After submitting your tax identity theft affidavit, the IRS will begin reviewing your tax ID issue. Here’s what happens next:  

  • Case assignmentYour case will be assigned to the IRS Identity Theft Victim Assistance team to research if this is an instance of tax identity theft. 
  • Case assessment – The IRS will evaluate your situation to determine if the identity theft impacts multiple tax years.  
  • Issue resolution – They will address all aspects of the fraudulent returns, identifying if anyone listed on your return is impacted. You can expect to receive a resolution letter, generally, within 120 days. However, due to increased case volumes, it may take an average of 493 days for the IRS to investigate and resolve your case. 
  • Processing your tax returnYour legitimate tax return will be processed, and if a refund is due, it will be released.  
  • Record update The fraudulent returns will be removed from your records, and an identity theft indicator will be added to protect your account moving forward. 

For more instructions and who to contact if you think you’ve been a victim of tax identity theft, read: What should I do if I am a victim of Identity Theft? 

How do I know if my ID was stolen?  

If you’re a victim of tax identity theft, you may not realize it until you try to file your tax return, and it is rejected by the IRS. The IRS may also send you a letter in the mail if they detect suspicious activity related to your tax return.  

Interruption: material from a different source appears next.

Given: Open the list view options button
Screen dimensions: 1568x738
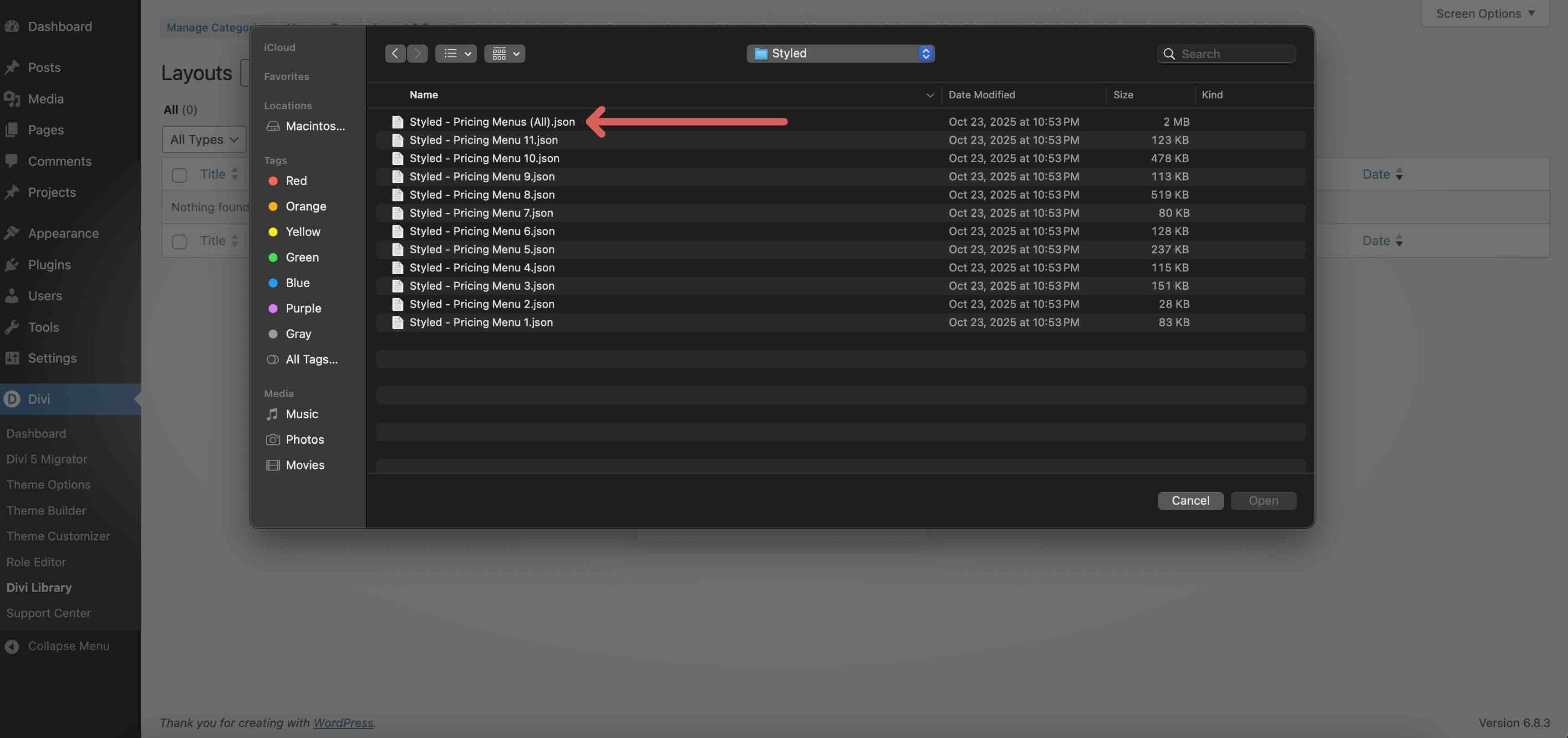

This could involve discrepancies, unusual deductions, or other issues that might require clarification or action on your part. Responding to such letters promptly is important to resolve any potential issues. 

If you suspect your identity has been stolen, look for the following signs:  

  • Receiving pay stubs from an employer you’ve never worked for  
  • State or federal benefits canceled or reduced unexpectedly 
  • Receiving bills for accounts you’ve never opened 
  • Unfamiliar changes on your credit report, including new accounts or inquiries 
  • Delays in your tax refund due to a return already filed in your name 
  • Missing important mail, like bank statements or tax documents  
  • Contact from debt collectors about debts you didn’t incur 
  • Unusual transactions on your existing accounts 
  • Notices from banks about changes you didn’t authorize  

How do I report identity theft to the IRS? 

If you suspect your identity has been stolen, you should contact the IRS Identity Protection Specialized Unit as soon as possible by calling 800-908-4490. 

You can also notify the IRS using IdentityTheft.gov, the federal government’s one-stop resource to help you report and recover from identity theft. You can report identity theft, get step-by-step advice, sample letters, and your FTC Identity Theft Affidavit. These resources address these issues related to the identity theft.  

More information about tax identity theft is available from the FTC at ftc.gov/taxidtheft and the IRS at irs.gov/identitytheft.   

How to recognize and report tax scams and fraud 

When the IRS contacts people about unpaid taxes, they usually do it by sending you a notice via mail, not by phone. If you encounter an IRS impostor scam, report it online to the Treasury Inspector General for Tax Administration (TIGTA) or by calling 800-366-4484. You should also notify the Federal Trade Commission (FTC).